The Prime Minister raised Britain’s terror threat level to the highest possible stage, meaning another attack could be expected imminently.
It came after the terror group ISIS claimed responsibility for the bombing on a packed rush hour train at Parsons Green in west London during the morning rush hour which left 29 people injured. The Prime Minister said military personnel would replace police officers “on guard duties at certain protected sites which are not accessible to the public”.
Mrs May said: “The Joint Terrorism Analysis Centre (JTAC) has now decided to raise the national threat level from severe to critical.
“This means that their assessment is that a future attack may be imminent.
“Following JTAC’s decision police have asked for authorisation from the Secretary of State for Defence to enact part of the first phase of operation Temperer.
“This is a well established plan to provide military support to the police and for this period military personnel will replace police officers on guard duties at certain protected sites which are not accessible to the public.
“The public will see more armed police on the transport network and on our streets providing extra protection and this is a proportionate and sensible step which will provide extra reassurance and protection while the investigation progresses.
“The public should go about their business in the normal way and as usual be vigilant and cooperate with the police.
“I’ve said earlier that terrorism is a great challenge of our times but by standing together we will defeat it.”
It was reported that the bombing was the work of a “detachment” of ISIS, rather than a “soldier” acting alone.
Scotland Yard has launched a huge counter-terrorism investigation alongside MI5, while the device is being forensically examined.
Pictures posted on social media appeared to show wires protruding from a flaming bucket inside a plastic carrier bag on the floor of a carriage.
The suspected device, apparently a builder’s bucket filled with a white substance that had been placed in a Lidl bag, was seen in flames afterwards, with wires hanging out of the bag.
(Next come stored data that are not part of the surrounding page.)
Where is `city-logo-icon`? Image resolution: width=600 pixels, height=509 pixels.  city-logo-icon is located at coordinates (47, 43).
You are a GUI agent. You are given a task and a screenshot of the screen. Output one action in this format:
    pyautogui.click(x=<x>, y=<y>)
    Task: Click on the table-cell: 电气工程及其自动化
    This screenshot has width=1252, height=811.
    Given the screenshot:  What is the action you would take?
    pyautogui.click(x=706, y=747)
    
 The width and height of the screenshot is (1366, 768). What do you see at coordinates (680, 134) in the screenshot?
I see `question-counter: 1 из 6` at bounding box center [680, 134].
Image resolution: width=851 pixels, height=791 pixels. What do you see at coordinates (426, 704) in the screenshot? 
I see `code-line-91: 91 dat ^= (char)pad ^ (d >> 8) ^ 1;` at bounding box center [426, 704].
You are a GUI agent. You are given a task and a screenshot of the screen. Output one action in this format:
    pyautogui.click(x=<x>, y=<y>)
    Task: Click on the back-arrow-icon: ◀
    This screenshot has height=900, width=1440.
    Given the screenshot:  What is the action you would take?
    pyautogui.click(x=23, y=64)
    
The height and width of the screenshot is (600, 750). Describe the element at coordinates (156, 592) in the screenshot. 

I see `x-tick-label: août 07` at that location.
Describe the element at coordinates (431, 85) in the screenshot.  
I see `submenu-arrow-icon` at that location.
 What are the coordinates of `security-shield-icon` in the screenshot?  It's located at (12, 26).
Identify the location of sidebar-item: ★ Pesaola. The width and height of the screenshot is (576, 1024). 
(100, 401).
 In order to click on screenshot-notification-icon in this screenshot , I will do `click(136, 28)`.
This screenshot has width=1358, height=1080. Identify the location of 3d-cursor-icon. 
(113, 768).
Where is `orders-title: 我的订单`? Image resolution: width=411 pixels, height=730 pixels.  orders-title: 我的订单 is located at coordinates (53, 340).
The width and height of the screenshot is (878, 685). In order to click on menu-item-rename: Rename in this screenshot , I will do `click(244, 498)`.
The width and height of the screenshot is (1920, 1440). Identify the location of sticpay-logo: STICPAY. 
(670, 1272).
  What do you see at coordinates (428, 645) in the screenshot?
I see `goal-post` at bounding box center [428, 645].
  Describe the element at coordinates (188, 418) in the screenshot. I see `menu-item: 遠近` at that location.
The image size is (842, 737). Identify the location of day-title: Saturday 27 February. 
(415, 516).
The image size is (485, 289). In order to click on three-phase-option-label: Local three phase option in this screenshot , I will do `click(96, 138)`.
One theory is that the device failed to fully detonate.
Detectives are scouring CCTV and examining witness statements for clues in their hunt for one or more suspects.
Mark Rowley, Assistant Commissioner for Specialist Operations of the Metropolitan Police Service said: “We are making excellent progress at the moment as we pursue our lines of enquiry to identify, to locate and to arrest those responsible.
“This is a very complex investigation which is continuing at speed with the full weight of the London counter terrorism’s policing resources assisted by colleagues across the country and by our intelligence agency partners at M15.
“We have hundreds of police officers trawling through CCTV footage, detectives have spoken to tens of witnesses and we’ve taken a number of calls to the anti-terrorism hotline from members of the public.”
Members of the public have sent in so far 77 images and videos they’ve taken at the scene which are being assessed, he said.
“Meanwhile the improvised explosive device on the train, the remnants of it have now been made safe and they’ve been taken away for specialist examination by forensics scientists.
“Whilst we chase down the suspects we are strengthening our policing resources on the streets of London and across the country.
“The public should expect to see extra policing resources armed and unarmed on the streets, additional stop and search using counter terrorism powers and potentially additional road checks.